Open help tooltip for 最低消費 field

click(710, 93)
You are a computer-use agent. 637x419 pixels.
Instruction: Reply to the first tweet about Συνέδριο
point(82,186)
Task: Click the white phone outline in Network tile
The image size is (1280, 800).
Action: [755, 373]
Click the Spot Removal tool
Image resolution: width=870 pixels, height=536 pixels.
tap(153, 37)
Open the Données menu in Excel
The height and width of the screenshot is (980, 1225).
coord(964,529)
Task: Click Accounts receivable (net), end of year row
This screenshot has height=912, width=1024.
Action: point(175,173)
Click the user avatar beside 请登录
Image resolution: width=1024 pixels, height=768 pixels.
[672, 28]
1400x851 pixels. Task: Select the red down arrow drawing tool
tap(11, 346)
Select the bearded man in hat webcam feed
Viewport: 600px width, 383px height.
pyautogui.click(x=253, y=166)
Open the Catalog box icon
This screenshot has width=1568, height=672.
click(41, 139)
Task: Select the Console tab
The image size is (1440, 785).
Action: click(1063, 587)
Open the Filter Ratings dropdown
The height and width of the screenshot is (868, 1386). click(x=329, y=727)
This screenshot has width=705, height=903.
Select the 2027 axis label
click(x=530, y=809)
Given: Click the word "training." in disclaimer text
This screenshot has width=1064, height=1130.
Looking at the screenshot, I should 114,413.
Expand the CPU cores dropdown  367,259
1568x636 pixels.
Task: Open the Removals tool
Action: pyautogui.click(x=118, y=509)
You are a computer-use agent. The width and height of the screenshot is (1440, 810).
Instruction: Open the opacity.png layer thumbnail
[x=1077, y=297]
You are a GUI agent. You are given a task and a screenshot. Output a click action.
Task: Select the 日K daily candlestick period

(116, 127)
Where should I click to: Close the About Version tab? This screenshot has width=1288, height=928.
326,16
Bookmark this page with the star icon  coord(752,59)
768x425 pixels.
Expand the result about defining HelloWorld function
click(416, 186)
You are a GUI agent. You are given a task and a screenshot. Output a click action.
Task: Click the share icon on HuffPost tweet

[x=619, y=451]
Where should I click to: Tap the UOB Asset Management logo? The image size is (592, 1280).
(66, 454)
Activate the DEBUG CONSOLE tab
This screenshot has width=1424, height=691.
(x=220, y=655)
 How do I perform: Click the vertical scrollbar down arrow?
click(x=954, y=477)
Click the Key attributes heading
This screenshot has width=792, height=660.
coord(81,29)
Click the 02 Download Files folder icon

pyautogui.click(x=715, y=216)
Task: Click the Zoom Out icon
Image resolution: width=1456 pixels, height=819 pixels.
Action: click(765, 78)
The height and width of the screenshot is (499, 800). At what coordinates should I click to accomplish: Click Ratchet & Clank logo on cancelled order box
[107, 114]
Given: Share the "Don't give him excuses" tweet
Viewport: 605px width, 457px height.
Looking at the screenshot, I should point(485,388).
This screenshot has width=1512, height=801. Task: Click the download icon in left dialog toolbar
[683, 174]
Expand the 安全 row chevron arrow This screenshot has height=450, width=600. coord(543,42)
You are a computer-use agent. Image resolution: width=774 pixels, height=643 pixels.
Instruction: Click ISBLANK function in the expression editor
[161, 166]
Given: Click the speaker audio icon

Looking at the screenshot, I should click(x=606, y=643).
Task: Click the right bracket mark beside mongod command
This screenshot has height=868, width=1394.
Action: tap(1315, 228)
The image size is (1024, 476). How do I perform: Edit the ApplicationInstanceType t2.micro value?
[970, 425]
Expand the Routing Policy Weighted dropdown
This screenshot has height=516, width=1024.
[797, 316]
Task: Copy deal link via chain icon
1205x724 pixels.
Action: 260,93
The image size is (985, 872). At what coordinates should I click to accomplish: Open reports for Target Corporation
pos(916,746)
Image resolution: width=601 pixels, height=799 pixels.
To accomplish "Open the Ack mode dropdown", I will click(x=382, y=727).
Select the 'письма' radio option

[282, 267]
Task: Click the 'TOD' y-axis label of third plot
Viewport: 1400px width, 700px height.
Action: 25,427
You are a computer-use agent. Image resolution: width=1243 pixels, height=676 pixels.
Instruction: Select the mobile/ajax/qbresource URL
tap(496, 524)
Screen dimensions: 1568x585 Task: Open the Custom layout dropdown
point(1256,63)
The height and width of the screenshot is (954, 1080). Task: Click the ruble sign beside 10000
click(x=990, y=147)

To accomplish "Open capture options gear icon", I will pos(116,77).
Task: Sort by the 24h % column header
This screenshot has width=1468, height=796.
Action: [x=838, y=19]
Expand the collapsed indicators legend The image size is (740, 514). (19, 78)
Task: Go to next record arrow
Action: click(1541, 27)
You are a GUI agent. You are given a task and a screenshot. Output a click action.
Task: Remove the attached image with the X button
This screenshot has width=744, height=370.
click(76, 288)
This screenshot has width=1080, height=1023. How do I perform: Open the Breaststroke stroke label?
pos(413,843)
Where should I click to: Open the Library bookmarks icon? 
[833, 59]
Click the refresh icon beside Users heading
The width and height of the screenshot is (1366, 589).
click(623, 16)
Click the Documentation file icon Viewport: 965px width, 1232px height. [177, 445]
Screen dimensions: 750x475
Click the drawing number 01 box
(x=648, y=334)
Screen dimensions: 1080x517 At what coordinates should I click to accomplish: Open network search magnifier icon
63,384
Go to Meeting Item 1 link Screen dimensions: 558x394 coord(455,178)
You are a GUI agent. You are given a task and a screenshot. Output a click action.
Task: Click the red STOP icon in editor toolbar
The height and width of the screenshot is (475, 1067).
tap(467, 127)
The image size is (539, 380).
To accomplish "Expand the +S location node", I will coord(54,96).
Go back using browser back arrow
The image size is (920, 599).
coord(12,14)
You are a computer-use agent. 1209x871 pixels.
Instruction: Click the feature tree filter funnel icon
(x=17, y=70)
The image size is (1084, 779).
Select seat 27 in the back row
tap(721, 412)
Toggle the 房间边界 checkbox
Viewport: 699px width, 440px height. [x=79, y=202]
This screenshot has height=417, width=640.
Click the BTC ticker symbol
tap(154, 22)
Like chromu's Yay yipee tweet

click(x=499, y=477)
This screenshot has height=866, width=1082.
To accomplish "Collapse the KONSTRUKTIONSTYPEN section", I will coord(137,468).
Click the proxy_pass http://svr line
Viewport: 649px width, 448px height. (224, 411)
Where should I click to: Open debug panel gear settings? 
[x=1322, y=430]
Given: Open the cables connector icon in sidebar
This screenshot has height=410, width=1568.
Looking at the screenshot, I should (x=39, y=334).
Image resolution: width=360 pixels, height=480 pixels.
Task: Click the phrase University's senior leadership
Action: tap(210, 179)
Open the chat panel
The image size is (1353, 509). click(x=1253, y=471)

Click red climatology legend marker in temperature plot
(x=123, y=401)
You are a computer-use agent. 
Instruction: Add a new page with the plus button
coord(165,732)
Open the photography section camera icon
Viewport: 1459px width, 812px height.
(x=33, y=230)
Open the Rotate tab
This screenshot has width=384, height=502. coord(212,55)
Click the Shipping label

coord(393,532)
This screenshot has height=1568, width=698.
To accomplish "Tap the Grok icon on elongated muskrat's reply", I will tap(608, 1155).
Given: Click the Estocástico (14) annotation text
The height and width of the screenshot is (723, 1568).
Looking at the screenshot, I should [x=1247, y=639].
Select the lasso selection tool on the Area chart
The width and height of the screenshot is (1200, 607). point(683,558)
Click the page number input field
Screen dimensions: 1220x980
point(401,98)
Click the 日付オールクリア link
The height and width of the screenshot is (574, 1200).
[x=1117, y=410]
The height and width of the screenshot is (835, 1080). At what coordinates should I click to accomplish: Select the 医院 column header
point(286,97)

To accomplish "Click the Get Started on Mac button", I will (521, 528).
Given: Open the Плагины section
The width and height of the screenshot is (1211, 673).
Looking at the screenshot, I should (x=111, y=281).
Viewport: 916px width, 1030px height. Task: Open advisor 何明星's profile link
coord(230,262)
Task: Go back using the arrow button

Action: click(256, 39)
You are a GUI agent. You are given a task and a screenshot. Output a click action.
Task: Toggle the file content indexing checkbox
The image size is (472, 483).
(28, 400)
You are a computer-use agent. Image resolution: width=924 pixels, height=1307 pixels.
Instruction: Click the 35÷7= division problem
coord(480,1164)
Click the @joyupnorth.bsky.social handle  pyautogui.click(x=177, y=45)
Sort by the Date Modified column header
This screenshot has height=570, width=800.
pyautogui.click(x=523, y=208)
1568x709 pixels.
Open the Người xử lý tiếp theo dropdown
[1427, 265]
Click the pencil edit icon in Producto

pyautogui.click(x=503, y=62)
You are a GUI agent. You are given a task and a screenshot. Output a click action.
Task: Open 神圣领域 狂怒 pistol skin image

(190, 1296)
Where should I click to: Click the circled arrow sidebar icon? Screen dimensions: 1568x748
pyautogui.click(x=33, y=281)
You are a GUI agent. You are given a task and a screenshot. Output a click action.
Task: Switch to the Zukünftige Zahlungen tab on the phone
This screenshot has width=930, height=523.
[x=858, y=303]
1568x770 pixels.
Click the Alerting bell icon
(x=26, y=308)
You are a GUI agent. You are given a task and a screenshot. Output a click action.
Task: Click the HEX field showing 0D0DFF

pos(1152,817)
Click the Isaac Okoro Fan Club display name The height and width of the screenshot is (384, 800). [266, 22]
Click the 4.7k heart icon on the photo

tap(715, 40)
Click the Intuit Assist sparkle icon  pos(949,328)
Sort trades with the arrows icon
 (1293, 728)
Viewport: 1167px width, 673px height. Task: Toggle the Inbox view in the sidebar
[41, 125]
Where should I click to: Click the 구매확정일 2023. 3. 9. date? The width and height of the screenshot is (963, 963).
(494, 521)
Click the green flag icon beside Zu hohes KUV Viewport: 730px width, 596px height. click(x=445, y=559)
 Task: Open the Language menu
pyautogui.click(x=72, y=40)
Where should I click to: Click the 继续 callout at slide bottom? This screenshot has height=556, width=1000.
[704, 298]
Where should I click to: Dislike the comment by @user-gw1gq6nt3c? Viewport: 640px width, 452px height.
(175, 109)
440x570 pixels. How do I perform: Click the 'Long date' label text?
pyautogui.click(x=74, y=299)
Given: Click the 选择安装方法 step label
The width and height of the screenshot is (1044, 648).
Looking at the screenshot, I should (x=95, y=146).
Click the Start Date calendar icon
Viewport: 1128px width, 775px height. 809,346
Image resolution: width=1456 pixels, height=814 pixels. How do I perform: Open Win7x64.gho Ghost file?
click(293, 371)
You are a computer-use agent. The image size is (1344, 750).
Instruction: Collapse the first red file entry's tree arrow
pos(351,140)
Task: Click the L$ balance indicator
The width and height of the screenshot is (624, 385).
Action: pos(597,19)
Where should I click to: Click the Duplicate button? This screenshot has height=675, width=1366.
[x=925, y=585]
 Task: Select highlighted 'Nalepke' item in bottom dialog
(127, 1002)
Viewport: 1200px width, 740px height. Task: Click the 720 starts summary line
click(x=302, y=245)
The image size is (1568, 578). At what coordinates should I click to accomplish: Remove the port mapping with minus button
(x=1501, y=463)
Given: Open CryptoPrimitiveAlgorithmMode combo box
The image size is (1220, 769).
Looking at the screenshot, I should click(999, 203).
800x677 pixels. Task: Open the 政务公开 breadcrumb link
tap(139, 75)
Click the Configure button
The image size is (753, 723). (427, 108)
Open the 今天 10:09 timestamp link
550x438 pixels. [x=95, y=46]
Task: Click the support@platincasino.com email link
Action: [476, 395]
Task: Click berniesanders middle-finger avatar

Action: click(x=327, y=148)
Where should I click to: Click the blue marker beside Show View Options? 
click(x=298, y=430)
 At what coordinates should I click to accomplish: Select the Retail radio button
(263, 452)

################

• Description of the task: Word for word, restate the lines of the listing above starting at the line with "Screen dimensions: 1080x517" and ending at the line with "The image size is (539, 380).", and nothing outside them.

• Task solution:
Screen dimensions: 1080x517 At what coordinates should I click to accomplish: Open network search magnifier icon
63,384
Go to Meeting Item 1 link Screen dimensions: 558x394 coord(455,178)
You are a GUI agent. You are given a task and a screenshot. Output a click action.
Task: Click the red STOP icon in editor toolbar
The height and width of the screenshot is (475, 1067).
tap(467, 127)
The image size is (539, 380).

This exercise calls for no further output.